■ **Work to be completed**
For each line below with the word "Puertas", write out a copy.

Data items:

--- START ---

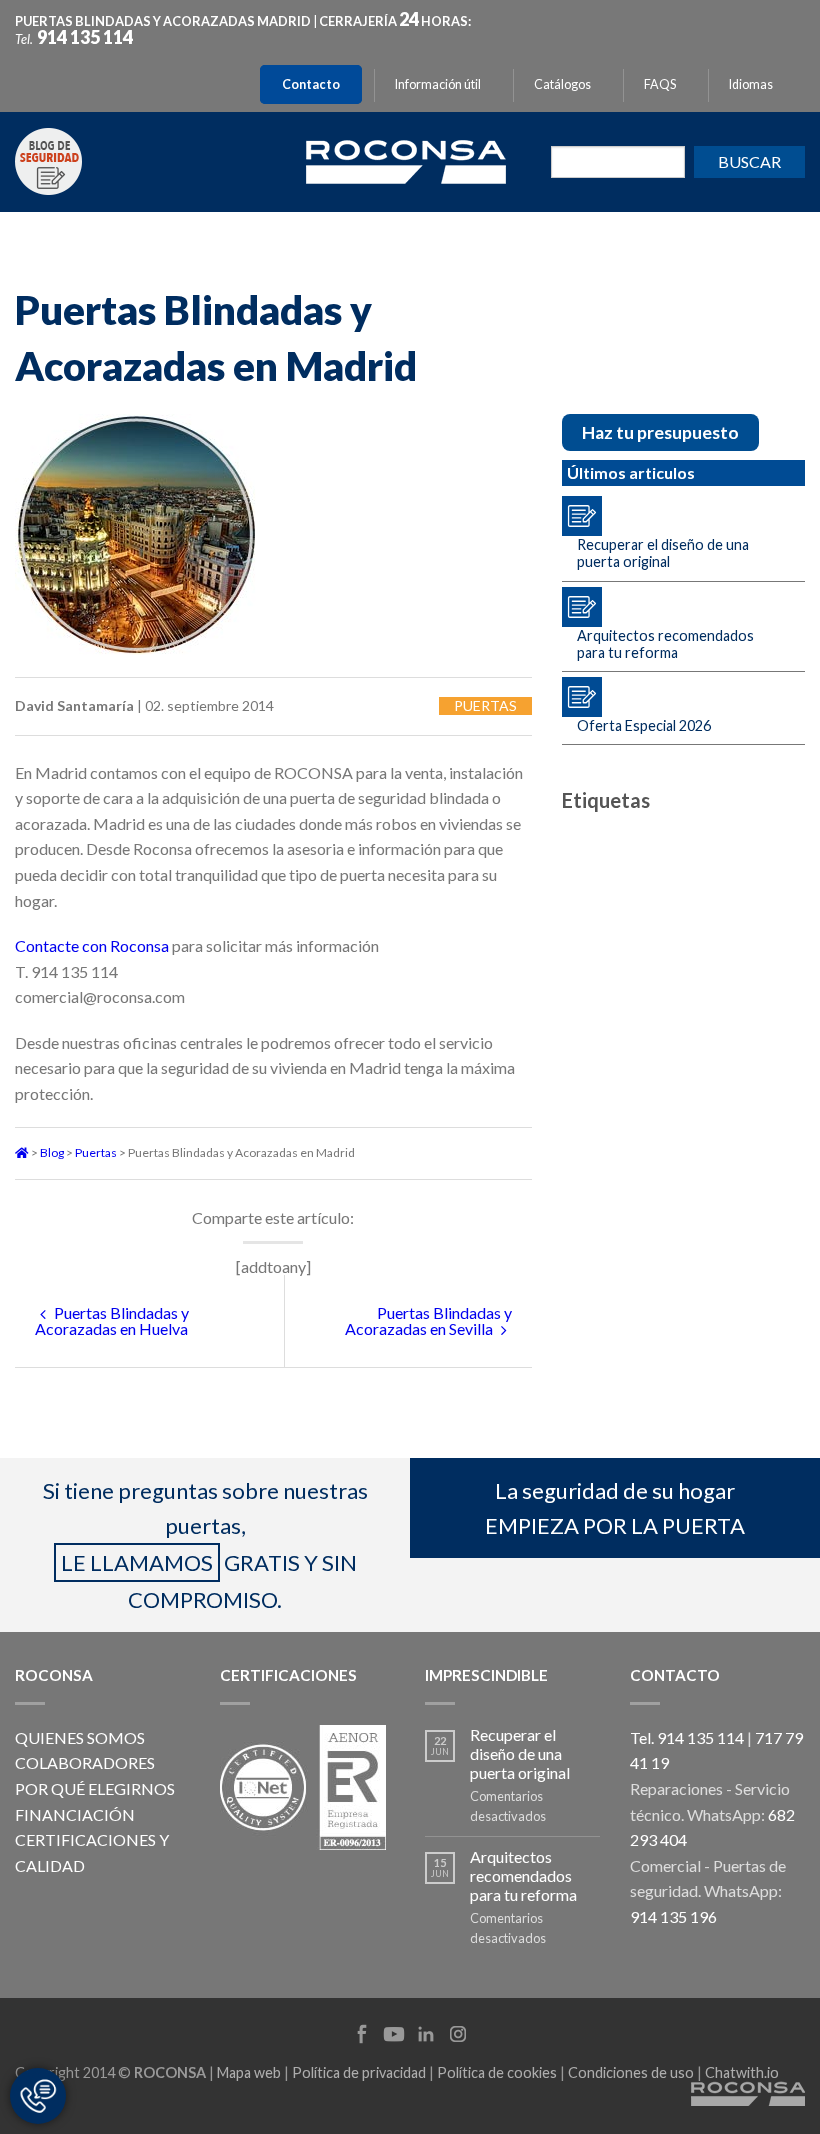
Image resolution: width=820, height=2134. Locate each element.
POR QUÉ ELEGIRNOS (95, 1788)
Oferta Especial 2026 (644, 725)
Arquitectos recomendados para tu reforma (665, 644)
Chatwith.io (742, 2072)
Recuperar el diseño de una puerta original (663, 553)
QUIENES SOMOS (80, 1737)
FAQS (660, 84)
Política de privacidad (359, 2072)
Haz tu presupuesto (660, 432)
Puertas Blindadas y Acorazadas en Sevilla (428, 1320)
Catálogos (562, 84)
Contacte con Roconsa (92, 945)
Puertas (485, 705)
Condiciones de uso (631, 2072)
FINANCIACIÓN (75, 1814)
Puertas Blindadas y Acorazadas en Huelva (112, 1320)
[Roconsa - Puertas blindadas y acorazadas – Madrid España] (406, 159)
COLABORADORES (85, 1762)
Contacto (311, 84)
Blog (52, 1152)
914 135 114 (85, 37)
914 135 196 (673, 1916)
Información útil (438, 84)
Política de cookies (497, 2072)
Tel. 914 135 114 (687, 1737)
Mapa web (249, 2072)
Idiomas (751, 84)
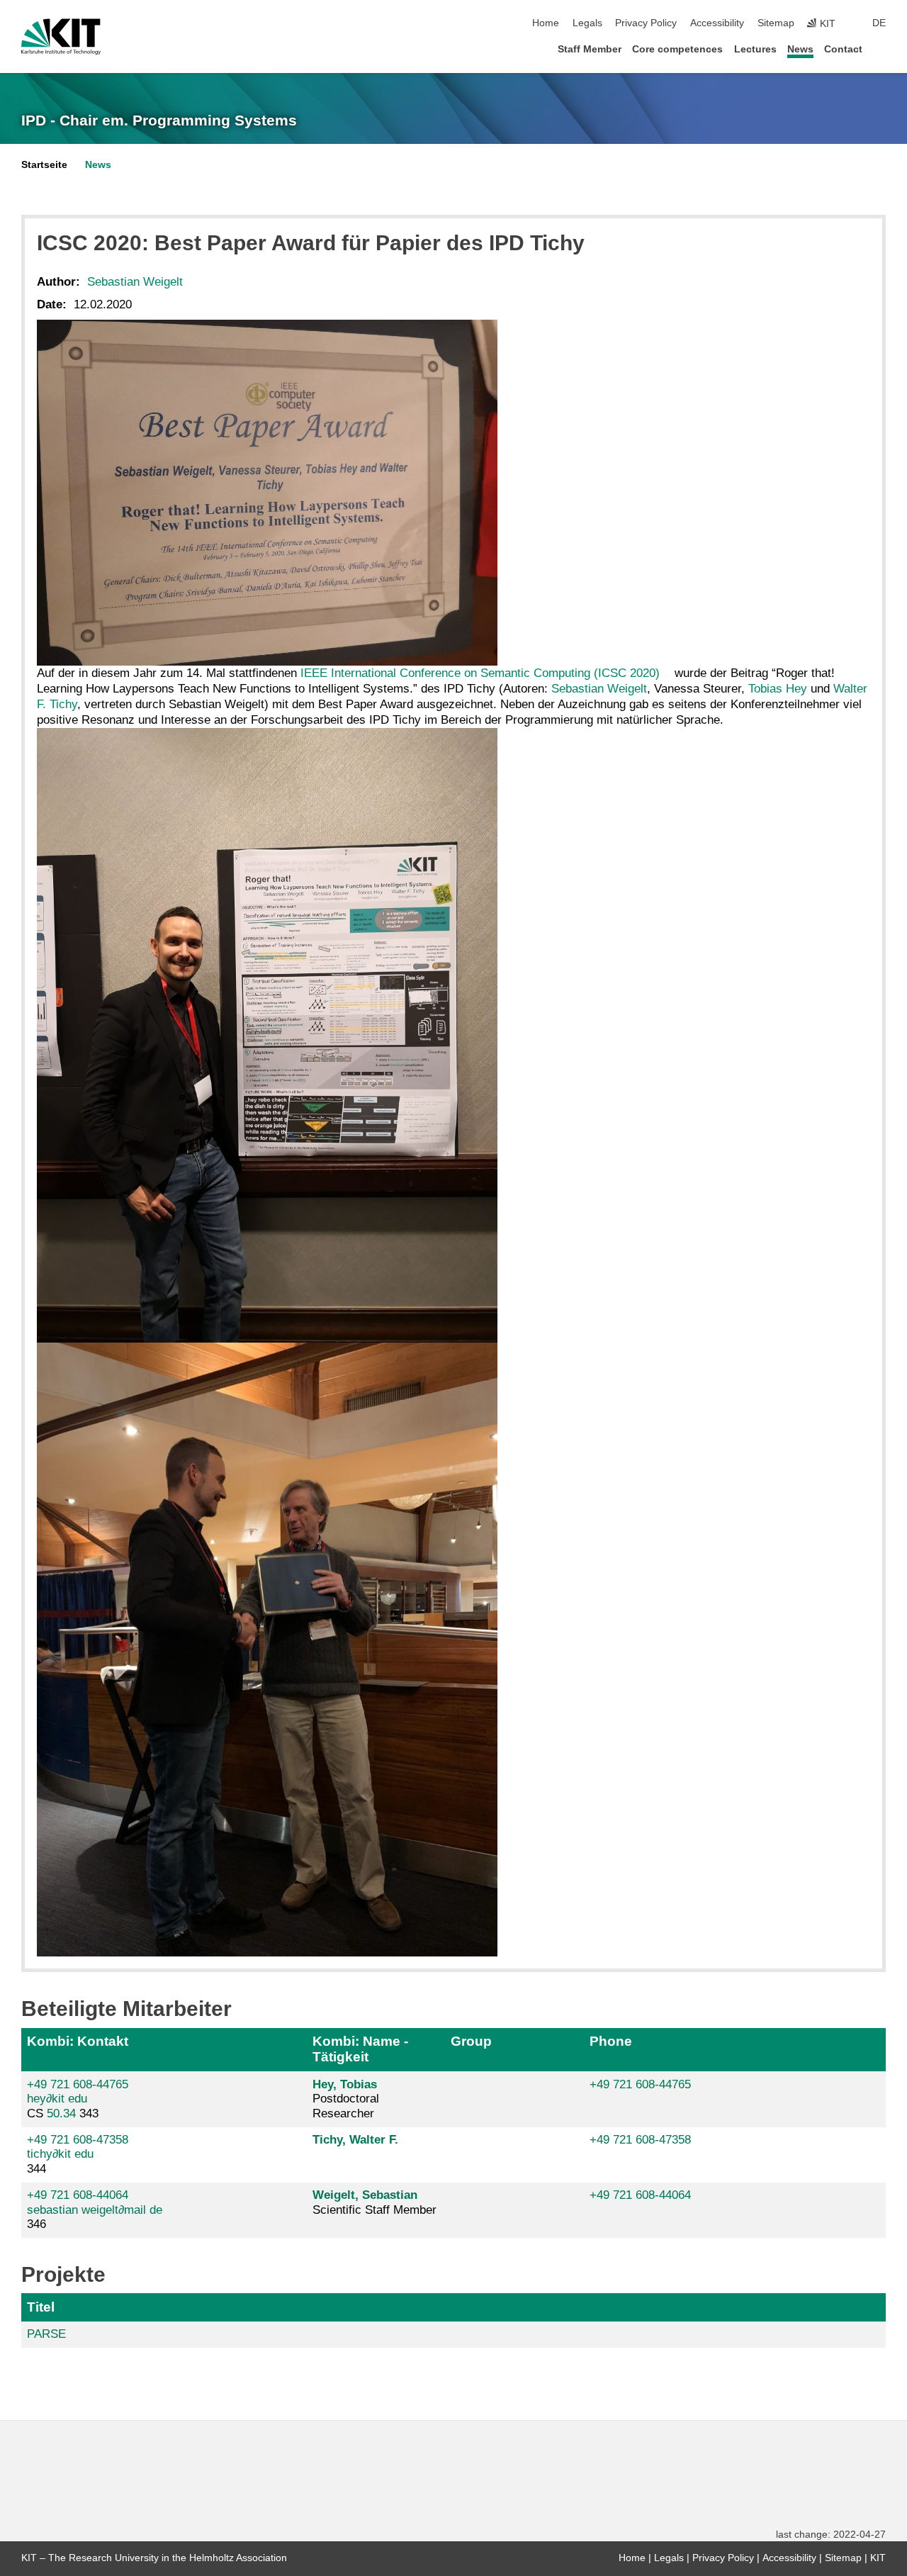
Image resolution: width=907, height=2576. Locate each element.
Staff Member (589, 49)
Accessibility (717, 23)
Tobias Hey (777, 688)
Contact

--- END ---

■ **Your solution**
Puertas Blindadas y Acorazadas en Sevilla (428, 1320)
Puertas (485, 705)
Puertas Blindadas y Acorazadas en Huelva (112, 1320)
[Roconsa - Puertas blindadas y acorazadas – Madrid España] (406, 159)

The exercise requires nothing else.